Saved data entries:
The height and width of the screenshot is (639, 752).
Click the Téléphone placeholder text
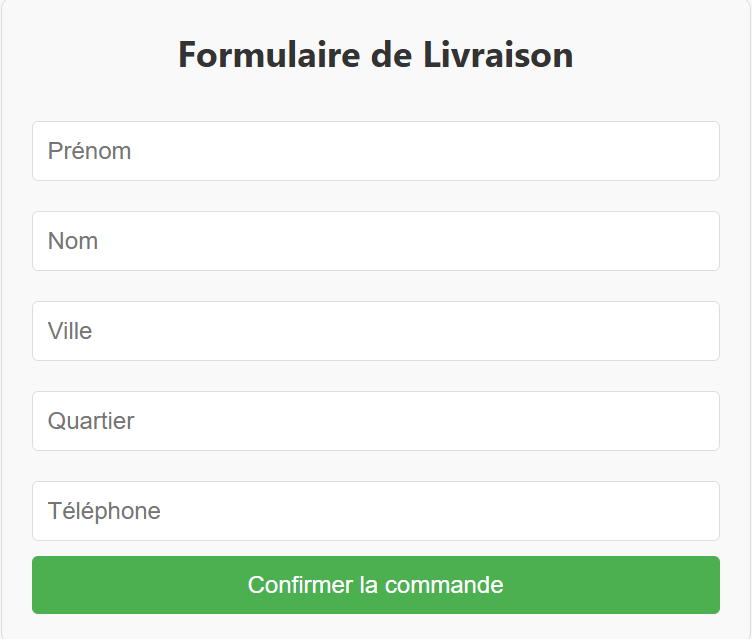[x=104, y=511]
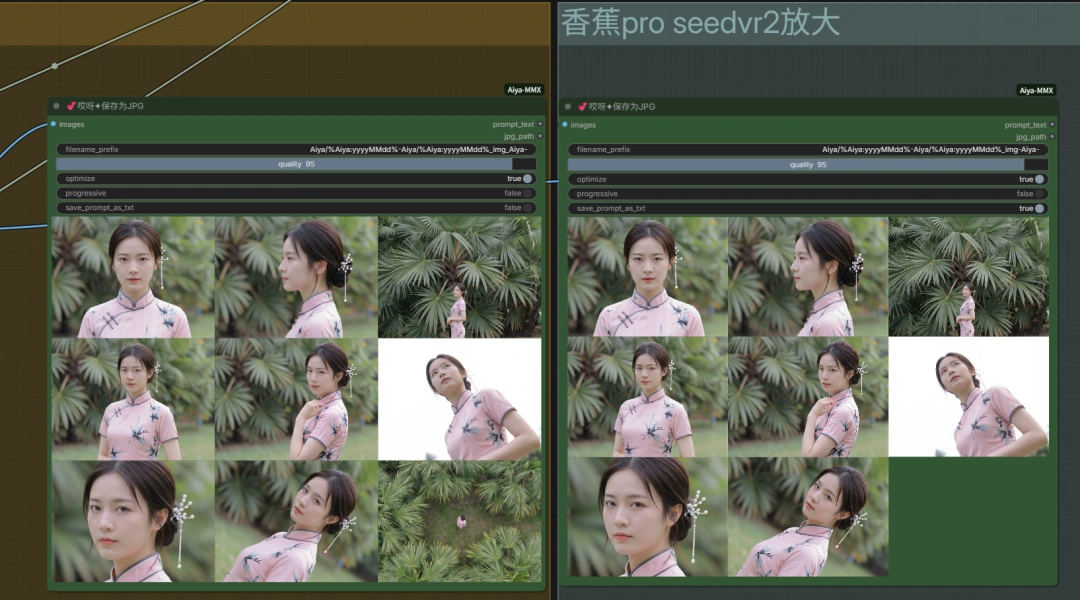Click the images input port on right node

tap(565, 125)
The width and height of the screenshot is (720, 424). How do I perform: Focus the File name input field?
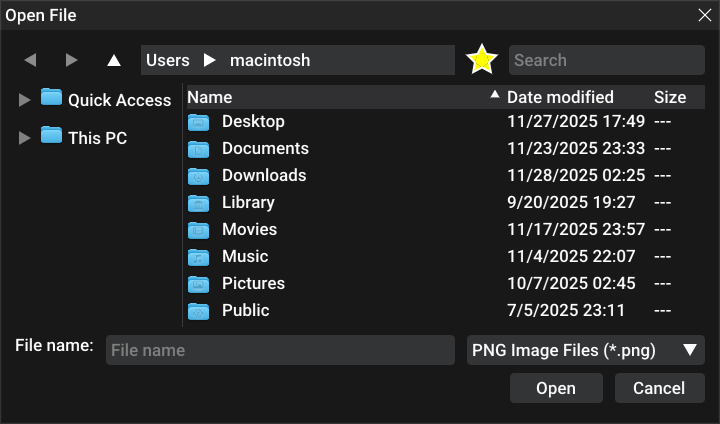(x=280, y=350)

**EXERCISE OBJECTIVE**:
You are asked to output the records precisely as they appear, minus any pictures.

**RESULT OF THIS EXERCISE**:
The height and width of the screenshot is (639, 752).
Click the Téléphone placeholder text
[x=104, y=511]
Click the images input port on right node

tap(565, 125)
The width and height of the screenshot is (720, 424). How do I perform: Focus the File name input field?
(x=280, y=350)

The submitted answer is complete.